Over Robe (Uchikake) with Willow and Poem. Photo: Hyeonwoo Lee.
Detail of Over Robe (Uchikake) with Mount Hōrai. Photo: Hyeonwoo Lee.

Assisted by a plethora of prints and paintings on paper, the show retrains one’s eye through its hanging kimonos, strengthening the viewer’s sense of looking with both painterly depth and direction, and to go beyond the perception of mere ornamentation and further into storytelling. 

L-R: Battle Surcoats (Jinbaori) and Battle Flags (Sashimono). Photo: Hyeonwoo Lee.

Edo period Battle Flags (sashimono) are contextualised as battlefield identifiers, leading into one’s deeper appreciation for how garments such as Battle Surcoats (Jinbaori) not only reaffirmed life and death loyalties, but also cultural sentiments on the transience of life and decay, all encompassed in the most deceptively simplistic negative space designs.

Centre: Daimyo Firefighter’s Ensemble (Kaji shōzoku) for Samurai Woman. Photo: Hyeonwoo Lee.
Far Left: Ainu Coat (Kaparamip). Photo: Hyeonwoo Lee.

Representation is also a notable priority for the exhibition, with the inclusion of an early 19th century uniform for samurai women firefighters as well as a traditional early 20th century design from the Ainu, a indigenous people of Northern Japan/Hokkaido that have only been officially recognized by the National Legislature of Japan as late as 2019.

As the exhibition winds through the 20th century, it reflects on the symbiotic influences the East and West had on each other through the medium of the kimono. As the importation of European dyes increased the chromatic possibilities of Japanese kimono, the native philosophical emphasis on nature motifs began to also include those from European Art Nouveau and Art Deco traditions, once again transforming the way the image field can be structured on the body.

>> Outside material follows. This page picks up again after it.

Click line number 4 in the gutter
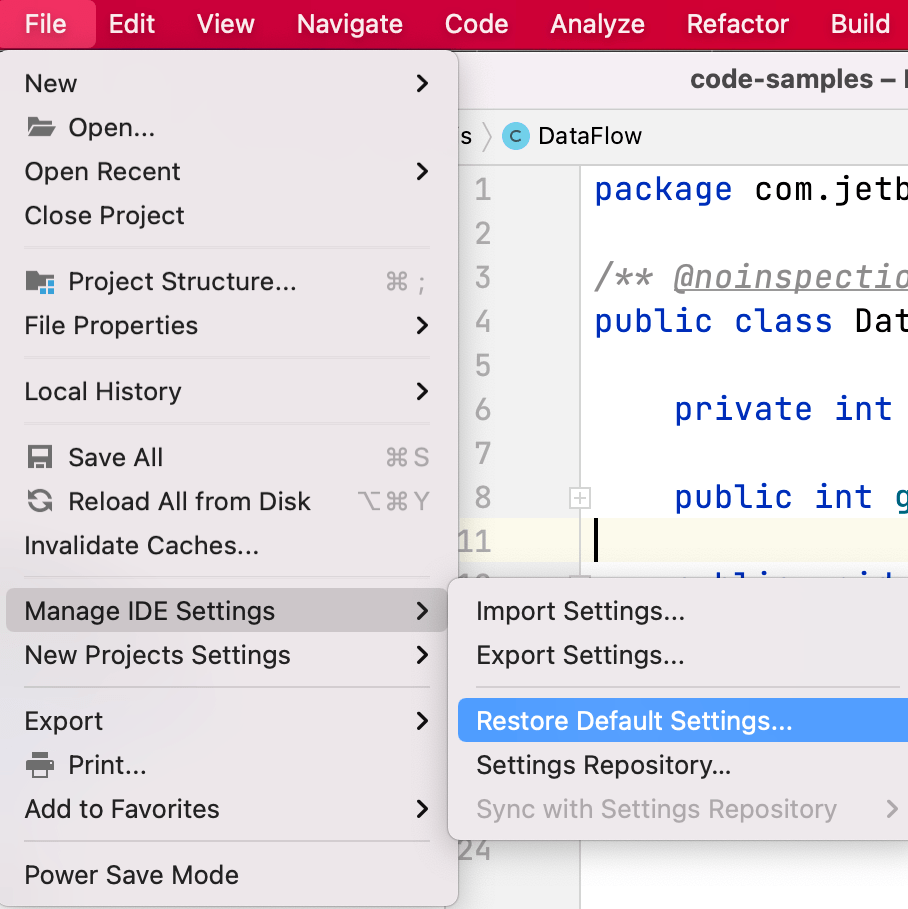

L-R: Tea Gown, Kimono, Dressing Gown. Photo: Hyeonwoo Lee.

Likewise, the silhouettes of Western couture began to embrace the flattened angular planes of the kimono, creating new hybrid trends that - in the era of Japonism in Europe - also acted as a new kind of signifier of social and class status. 

The show’s overall curation - which included humorous Japanese woodblock prints that present the lesser-seen Eastern gaze as a sharp counterpoint to our expectations of a Western institution - expresses how the arbitrary dichotomy of “Eastern'' and “Western” design is an inadequate oversimplification of how visual culture is largely and necessarily informed by international dialogues, and one that additionally perpetuates the unjust status quo of one culture having agency over another. 

L-R: Issey Miyake Bodice, Yohji Yamamoto Bustier, Hanae Mori “SUMIE”. Photo: Hyeonwoo Lee.

The exhibition ends with contemplating the space between body and kimono, from the conforming corset to airy delicate silk. One is reminded, through this sensorial experience of clothing ourselves, of how our bodies exist too in relation to our environment and our earth: it’s a wonderful tie-in to the kimono’s material roots in minimising waste, with all of its rectilinear construction panels coming from one complete bolt of cloth.

Comme des Garçons X Rei Kawakubo Dress. Photo: Hyeonwoo Lee.

Thoughtfully curated by Monika Bincsik (Diane and Arthur Abbey Associate Curator for Japanese Decorative Arts) and guest curator Karen Van Godtsenhoven, ‘Kimono Style’ is an educational delight in not only celebrating the garment’s rich story but also for its refreshing and positive take of how global exchange - without hierarchy - forever drives our human ideas of identity, culture and expression through fashion.

Kimono Style is on exhibit until February 20th, 2023, at the Metropolitan Museum of Art.